## Exercise description
All that is needed is a count of the lines in this data that contain the word "property".

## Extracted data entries
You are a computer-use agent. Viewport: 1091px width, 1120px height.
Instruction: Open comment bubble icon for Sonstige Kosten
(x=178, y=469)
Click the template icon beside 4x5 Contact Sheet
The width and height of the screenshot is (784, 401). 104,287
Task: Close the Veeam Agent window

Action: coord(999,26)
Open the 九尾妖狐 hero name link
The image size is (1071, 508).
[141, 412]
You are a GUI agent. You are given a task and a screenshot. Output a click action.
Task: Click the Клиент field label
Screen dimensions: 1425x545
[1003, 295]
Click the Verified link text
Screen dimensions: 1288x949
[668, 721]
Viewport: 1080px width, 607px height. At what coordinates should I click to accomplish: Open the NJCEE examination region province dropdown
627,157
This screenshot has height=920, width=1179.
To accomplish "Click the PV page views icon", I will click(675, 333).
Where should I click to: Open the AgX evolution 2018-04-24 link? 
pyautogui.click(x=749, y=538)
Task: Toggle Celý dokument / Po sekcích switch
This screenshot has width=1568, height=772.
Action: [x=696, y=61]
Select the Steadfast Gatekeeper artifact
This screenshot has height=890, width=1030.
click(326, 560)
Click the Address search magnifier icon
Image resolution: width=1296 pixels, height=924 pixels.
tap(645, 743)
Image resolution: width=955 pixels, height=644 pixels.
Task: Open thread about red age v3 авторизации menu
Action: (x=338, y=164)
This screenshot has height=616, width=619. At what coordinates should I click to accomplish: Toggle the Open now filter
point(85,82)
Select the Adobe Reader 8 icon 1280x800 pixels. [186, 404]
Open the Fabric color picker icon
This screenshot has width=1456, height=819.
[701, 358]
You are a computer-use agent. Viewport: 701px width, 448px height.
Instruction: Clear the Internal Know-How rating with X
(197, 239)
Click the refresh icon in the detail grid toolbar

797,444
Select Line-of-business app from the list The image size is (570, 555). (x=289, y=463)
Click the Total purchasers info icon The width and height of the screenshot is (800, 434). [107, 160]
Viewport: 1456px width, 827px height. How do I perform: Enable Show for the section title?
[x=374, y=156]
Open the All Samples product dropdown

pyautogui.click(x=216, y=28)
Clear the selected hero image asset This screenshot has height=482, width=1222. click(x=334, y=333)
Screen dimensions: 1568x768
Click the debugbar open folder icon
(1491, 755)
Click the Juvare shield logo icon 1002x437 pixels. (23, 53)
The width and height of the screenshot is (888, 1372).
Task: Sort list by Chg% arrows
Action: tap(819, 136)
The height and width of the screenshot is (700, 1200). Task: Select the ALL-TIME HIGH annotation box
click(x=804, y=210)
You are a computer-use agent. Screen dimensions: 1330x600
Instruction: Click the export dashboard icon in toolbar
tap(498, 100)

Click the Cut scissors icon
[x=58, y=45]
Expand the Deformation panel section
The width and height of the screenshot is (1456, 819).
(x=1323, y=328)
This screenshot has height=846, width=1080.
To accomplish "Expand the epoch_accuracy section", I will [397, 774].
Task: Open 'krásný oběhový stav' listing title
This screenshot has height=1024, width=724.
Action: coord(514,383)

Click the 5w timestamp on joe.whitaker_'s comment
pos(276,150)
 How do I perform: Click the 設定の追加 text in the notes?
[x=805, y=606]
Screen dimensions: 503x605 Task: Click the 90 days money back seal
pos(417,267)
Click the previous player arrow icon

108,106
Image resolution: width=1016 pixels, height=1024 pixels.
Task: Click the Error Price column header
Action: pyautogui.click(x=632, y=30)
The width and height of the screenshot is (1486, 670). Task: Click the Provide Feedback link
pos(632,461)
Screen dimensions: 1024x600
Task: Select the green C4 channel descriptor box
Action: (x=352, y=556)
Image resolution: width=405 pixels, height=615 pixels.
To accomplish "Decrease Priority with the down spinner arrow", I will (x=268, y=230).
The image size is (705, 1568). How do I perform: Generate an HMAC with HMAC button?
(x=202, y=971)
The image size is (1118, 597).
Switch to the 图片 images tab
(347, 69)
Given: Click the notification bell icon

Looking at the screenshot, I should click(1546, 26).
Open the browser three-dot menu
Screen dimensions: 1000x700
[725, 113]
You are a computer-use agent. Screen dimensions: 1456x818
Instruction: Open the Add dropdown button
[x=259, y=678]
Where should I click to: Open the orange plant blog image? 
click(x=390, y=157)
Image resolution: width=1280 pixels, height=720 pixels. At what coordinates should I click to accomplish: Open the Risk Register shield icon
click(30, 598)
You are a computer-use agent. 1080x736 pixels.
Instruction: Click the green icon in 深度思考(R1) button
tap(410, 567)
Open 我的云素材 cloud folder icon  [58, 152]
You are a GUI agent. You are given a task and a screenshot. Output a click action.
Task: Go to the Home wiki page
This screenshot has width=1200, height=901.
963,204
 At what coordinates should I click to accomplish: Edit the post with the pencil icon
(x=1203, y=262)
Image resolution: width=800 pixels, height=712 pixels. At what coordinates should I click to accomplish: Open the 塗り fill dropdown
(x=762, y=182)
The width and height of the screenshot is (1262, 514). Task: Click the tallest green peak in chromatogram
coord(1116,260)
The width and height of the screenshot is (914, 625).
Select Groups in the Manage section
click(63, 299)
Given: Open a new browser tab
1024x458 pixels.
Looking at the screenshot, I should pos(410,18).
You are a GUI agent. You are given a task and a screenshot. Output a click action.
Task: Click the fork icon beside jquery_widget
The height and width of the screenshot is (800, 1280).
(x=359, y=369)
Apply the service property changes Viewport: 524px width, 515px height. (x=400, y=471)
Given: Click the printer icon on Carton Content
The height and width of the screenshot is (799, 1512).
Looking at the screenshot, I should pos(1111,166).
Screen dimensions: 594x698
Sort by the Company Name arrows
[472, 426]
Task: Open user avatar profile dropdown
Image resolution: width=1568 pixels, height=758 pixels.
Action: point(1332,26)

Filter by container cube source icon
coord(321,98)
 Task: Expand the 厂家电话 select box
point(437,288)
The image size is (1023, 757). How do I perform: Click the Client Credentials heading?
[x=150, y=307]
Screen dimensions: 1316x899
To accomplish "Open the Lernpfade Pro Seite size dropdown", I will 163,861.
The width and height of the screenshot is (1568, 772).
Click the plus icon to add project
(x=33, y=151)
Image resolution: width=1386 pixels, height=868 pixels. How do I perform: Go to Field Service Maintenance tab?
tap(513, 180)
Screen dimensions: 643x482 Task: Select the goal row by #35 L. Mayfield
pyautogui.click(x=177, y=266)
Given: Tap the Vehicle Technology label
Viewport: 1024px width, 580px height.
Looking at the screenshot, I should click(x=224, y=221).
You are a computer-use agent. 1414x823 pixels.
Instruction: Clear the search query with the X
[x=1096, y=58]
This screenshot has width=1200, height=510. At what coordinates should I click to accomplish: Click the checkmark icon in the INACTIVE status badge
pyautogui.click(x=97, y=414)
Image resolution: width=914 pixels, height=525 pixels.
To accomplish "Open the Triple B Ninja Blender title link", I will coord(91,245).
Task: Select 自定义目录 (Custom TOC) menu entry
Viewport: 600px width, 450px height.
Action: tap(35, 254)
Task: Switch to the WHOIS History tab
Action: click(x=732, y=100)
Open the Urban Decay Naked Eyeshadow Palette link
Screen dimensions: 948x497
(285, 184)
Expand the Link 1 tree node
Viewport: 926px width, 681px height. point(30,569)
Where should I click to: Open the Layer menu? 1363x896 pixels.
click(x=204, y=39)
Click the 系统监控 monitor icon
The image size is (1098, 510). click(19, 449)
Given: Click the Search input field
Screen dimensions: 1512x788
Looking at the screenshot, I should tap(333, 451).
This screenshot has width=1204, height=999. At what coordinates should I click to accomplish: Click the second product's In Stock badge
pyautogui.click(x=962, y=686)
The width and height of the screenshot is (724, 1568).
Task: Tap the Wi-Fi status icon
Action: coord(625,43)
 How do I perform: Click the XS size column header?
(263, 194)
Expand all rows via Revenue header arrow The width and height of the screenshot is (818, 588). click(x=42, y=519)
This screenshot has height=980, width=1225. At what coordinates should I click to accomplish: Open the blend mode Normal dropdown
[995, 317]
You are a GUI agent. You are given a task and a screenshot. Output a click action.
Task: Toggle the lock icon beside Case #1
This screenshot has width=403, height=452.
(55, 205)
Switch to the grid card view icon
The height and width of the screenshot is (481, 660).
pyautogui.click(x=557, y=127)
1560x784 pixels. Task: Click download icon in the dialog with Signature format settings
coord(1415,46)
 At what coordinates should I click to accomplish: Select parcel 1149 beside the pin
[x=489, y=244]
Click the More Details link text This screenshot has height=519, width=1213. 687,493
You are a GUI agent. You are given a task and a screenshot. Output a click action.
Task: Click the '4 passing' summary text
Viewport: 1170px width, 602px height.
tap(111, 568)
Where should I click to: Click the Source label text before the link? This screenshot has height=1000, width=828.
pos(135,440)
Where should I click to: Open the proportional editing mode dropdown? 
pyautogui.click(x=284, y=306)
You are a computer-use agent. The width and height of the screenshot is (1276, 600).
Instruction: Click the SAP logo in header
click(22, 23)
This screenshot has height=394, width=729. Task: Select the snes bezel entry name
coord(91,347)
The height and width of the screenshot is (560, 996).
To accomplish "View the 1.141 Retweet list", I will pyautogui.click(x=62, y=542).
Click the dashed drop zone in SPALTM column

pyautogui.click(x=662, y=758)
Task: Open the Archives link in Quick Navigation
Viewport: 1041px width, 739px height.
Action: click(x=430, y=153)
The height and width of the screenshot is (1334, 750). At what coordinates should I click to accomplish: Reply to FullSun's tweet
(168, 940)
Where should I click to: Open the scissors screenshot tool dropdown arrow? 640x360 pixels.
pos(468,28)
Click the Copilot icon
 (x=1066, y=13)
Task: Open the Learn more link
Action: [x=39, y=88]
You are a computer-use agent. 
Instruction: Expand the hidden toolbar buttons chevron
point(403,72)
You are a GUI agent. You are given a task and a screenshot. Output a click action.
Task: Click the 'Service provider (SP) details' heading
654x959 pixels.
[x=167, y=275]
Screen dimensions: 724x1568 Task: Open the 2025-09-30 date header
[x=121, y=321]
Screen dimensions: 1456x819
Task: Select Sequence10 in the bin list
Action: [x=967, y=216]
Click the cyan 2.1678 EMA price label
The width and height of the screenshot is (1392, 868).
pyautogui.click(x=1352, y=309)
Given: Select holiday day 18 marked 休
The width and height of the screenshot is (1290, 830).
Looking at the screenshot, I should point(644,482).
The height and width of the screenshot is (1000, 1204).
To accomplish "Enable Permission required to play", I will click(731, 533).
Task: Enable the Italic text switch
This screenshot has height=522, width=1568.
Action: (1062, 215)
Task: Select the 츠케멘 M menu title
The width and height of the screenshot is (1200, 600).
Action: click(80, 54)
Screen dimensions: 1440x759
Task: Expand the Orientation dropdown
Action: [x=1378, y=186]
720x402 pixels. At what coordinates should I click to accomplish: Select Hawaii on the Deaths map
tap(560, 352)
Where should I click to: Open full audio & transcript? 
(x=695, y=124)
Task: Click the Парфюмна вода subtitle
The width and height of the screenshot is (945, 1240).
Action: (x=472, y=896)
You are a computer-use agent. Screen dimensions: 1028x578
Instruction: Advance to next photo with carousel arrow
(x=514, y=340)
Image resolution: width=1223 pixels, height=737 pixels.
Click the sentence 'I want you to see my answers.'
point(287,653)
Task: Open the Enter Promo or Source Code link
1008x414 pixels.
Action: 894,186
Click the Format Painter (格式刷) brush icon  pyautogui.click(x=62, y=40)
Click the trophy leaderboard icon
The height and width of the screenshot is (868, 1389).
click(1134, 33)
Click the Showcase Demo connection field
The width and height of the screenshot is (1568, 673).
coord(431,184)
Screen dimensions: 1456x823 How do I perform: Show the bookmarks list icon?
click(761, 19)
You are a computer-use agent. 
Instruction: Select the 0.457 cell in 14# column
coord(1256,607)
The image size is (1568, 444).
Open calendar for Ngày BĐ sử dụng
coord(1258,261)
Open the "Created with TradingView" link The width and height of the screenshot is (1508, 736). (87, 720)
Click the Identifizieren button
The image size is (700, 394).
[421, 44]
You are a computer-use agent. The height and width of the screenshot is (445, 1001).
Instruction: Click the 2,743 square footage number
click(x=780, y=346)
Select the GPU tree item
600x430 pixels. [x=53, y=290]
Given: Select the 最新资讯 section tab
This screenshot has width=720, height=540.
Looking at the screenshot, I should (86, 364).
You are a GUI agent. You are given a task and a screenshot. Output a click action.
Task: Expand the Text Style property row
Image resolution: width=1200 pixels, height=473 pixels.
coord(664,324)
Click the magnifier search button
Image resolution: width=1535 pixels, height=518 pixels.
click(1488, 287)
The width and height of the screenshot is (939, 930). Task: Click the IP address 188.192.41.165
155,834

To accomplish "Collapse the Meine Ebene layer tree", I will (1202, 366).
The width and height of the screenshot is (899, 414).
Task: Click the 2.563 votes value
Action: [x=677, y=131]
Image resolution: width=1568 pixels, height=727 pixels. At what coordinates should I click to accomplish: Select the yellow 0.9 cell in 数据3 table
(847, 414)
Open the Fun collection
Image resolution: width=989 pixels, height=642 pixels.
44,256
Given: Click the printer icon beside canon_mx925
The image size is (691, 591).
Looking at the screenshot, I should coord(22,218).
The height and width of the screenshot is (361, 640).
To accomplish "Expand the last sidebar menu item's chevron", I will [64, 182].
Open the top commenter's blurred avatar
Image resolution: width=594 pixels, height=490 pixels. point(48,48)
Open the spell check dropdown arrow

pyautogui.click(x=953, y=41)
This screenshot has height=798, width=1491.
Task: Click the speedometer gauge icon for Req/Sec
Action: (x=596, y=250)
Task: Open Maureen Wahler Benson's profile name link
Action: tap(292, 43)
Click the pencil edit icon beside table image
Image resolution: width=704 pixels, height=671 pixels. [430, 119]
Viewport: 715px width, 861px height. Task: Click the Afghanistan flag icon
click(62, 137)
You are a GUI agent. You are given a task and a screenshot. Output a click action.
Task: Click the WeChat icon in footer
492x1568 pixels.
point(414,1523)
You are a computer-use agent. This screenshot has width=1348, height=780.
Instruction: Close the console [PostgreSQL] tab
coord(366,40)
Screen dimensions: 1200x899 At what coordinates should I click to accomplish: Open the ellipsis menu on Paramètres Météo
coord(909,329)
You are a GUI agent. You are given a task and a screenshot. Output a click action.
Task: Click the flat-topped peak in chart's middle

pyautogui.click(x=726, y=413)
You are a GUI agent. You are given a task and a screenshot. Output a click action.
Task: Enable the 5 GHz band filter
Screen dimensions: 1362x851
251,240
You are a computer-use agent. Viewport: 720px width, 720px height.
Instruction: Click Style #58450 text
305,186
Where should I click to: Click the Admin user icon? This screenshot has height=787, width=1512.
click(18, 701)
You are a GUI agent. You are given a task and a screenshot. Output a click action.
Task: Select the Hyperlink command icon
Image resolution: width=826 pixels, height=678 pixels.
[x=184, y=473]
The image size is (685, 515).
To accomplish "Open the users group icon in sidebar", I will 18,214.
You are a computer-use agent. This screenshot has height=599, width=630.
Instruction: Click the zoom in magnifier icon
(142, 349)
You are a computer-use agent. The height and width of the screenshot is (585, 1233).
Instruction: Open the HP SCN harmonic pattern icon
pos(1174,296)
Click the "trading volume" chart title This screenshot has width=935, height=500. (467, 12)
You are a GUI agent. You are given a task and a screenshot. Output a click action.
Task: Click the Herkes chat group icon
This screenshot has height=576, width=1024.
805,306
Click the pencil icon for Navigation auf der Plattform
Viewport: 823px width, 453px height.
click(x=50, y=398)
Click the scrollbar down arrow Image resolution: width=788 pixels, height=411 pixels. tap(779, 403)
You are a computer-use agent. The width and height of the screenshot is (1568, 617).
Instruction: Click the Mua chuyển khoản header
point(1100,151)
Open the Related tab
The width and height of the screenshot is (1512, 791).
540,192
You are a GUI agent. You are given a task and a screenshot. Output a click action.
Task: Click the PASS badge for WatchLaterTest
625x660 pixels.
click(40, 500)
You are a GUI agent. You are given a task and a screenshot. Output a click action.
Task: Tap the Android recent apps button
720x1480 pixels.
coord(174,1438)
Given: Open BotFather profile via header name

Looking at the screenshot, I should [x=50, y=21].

## Exercise response
2